## Objective 1
Print the entries starting at the line that contains "Tap the UnionPay HKD 1,000.00 amount" and ending at the line that contains "coord(913,17)", both lines included, and reproduce each line without any change.

Skip to main content

Create sparse and accurate risk scoring systems!

Project description

fasterrisk

docs pypi license Downloads downloads arxiv badge

This repository contains source code to our NeurIPS 2022 paper:

FasterRisk: Fast and Accurate Interpretable Risk Scores

Table of Content

Introduction

Over the last century, risk scores have been the most popular form of predictive model used in healthcare and criminal justice. Risk scores are sparse linear models with integer coefficients; often these models can be memorized or placed on an index card. Below is a risk score example created on the 3rd fold of the adult dataset by FasterRisk, predicting salary> 50K.

1. No High School Diploma -4 points ...
2. High School Diploma -2 points + ...
3. Age 22 to 29 -2 points + ...
4. Any Capital Gains 3 points + ...
5. Married 4 points + ...
SCORE =
SCORE -8 -6 -5 -4 -3 -2 -1
RISK 0.1% 0.4% 0.7% 1.2% 2.3% 4.2% 7.6%
SCORE 0 1 2 3 4 5 7
RISK 13.3% 22.3% 34.9% 50.0% 65.1% 77.7% 92.4%

Typically, risk scores have been created either without data or by rounding logistic regression coefficients, but these methods do not reliably produce high-quality risk scores. Recent work used mathematical programming, which is computationally slow.

## Entries
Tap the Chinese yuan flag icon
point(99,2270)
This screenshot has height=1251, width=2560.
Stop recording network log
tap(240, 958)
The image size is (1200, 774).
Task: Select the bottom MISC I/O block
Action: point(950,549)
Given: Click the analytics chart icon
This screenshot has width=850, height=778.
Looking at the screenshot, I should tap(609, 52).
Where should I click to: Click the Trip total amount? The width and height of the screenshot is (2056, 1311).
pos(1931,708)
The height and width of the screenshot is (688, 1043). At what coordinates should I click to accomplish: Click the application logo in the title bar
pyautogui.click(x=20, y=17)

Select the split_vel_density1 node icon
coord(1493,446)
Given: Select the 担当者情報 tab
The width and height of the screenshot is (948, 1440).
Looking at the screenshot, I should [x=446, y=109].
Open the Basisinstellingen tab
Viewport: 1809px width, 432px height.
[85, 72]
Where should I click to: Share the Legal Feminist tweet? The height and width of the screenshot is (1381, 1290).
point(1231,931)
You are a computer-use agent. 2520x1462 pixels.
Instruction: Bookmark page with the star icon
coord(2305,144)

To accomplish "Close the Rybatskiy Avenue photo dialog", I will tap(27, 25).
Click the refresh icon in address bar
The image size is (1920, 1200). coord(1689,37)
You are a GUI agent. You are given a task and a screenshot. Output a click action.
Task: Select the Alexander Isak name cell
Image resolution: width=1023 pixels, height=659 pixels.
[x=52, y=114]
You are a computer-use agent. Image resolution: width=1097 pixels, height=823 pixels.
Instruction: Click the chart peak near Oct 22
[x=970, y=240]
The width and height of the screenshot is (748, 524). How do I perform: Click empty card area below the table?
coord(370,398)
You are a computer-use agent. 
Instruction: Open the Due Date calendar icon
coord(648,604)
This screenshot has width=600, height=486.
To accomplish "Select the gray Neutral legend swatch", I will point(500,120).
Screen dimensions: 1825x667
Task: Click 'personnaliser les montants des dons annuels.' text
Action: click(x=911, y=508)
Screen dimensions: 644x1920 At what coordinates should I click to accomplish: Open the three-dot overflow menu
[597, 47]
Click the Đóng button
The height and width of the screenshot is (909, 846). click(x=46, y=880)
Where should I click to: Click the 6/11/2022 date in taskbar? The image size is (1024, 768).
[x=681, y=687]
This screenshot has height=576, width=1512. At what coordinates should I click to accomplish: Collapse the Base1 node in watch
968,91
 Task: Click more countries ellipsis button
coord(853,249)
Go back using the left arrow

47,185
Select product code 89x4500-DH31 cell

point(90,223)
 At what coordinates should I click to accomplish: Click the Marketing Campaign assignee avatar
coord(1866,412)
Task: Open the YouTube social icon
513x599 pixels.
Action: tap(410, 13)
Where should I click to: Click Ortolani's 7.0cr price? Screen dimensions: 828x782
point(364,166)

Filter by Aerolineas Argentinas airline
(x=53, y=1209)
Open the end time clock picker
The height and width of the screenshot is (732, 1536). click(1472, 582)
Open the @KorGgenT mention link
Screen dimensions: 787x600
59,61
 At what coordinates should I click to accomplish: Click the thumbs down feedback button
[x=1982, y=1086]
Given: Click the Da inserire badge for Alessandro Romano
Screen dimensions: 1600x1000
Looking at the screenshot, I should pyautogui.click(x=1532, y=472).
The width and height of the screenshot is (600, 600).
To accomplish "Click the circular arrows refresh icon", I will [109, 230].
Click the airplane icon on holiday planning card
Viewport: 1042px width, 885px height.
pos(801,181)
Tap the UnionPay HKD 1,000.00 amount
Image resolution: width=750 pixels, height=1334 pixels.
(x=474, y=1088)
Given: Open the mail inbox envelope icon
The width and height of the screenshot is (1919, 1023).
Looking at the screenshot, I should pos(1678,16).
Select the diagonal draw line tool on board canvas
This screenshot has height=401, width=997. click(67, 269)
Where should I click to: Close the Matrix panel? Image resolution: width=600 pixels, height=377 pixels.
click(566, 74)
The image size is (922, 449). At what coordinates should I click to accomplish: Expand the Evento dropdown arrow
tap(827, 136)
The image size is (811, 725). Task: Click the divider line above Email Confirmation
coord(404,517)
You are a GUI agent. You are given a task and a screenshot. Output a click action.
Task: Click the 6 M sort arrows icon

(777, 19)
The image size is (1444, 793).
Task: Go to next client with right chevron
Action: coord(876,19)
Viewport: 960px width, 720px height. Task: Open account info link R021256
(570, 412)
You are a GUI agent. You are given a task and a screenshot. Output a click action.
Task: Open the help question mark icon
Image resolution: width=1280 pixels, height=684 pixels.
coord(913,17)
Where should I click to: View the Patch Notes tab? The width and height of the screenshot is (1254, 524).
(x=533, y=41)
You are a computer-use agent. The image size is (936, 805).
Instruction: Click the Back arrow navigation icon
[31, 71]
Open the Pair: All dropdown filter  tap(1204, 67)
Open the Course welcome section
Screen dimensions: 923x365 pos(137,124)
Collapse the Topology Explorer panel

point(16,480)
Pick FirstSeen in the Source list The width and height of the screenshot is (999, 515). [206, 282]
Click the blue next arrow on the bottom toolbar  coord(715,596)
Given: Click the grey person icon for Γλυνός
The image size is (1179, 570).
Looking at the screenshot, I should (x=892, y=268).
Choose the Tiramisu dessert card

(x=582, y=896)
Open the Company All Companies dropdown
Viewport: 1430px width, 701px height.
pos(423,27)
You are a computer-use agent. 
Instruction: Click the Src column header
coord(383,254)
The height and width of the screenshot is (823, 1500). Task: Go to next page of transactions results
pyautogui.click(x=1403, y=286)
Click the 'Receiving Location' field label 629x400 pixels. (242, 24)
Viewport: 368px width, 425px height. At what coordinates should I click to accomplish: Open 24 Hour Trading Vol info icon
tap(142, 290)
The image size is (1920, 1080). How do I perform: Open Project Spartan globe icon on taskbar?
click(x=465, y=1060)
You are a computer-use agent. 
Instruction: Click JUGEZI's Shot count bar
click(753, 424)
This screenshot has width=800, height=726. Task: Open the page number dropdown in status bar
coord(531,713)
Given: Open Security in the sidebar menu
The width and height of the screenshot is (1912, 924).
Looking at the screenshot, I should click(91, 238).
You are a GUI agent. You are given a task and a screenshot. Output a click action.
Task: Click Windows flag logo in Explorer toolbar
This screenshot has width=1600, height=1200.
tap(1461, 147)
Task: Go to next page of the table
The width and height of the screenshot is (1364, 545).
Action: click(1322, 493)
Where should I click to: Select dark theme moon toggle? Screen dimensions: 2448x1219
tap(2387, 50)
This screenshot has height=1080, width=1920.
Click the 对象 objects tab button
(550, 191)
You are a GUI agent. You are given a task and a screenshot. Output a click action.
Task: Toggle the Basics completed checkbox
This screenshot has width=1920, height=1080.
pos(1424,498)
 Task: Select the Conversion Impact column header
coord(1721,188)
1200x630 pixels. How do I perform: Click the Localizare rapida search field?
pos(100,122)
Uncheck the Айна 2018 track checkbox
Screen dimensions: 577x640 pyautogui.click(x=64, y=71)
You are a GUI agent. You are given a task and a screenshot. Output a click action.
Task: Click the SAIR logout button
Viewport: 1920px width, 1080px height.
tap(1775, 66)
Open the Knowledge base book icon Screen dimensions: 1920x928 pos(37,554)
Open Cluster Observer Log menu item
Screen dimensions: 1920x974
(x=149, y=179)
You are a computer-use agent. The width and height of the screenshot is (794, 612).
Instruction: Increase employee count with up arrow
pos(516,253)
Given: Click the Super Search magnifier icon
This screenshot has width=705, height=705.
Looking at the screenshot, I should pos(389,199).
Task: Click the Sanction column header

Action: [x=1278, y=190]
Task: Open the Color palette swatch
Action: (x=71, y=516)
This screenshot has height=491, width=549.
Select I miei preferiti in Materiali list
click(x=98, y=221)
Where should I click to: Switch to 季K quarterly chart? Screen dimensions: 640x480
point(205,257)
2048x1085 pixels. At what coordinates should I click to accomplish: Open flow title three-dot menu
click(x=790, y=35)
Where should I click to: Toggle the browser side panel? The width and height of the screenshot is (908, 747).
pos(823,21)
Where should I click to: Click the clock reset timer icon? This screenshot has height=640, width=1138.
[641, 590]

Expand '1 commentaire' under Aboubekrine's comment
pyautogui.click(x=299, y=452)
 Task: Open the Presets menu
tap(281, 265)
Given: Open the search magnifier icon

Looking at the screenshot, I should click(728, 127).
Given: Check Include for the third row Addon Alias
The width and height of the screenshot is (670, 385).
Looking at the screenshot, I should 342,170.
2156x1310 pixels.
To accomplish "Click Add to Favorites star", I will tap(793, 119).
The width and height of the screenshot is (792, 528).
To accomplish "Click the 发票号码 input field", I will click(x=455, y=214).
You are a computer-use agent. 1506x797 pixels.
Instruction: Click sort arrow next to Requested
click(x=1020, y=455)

## Objective 2
Rewrite the passage of the FasterRisk project page starting at "Table of Content" and ending at "Diploma -2 points + ...", replacing "healthcare" with "finance".

## Exercise output 1
Tap the UnionPay HKD 1,000.00 amount
Image resolution: width=750 pixels, height=1334 pixels.
(x=474, y=1088)
Given: Open the mail inbox envelope icon
The width and height of the screenshot is (1919, 1023).
Looking at the screenshot, I should pos(1678,16).
Select the diagonal draw line tool on board canvas
This screenshot has height=401, width=997. click(67, 269)
Where should I click to: Close the Matrix panel? Image resolution: width=600 pixels, height=377 pixels.
click(566, 74)
The image size is (922, 449). At what coordinates should I click to accomplish: Expand the Evento dropdown arrow
tap(827, 136)
The image size is (811, 725). Task: Click the divider line above Email Confirmation
coord(404,517)
You are a GUI agent. You are given a task and a screenshot. Output a click action.
Task: Click the 6 M sort arrows icon

(777, 19)
The image size is (1444, 793).
Task: Go to next client with right chevron
Action: coord(876,19)
Viewport: 960px width, 720px height. Task: Open account info link R021256
(570, 412)
You are a GUI agent. You are given a task and a screenshot. Output a click action.
Task: Open the help question mark icon
Image resolution: width=1280 pixels, height=684 pixels.
coord(913,17)

## Exercise output 2
Table of Content

Introduction

Over the last century, risk scores have been the most popular form of predictive model used in finance and criminal justice. Risk scores are sparse linear models with integer coefficients; often these models can be memorized or placed on an index card. Below is a risk score example created on the 3rd fold of the adult dataset by FasterRisk, predicting salary> 50K.

1. No High School Diploma -4 points ...
2. High School Diploma -2 points + ...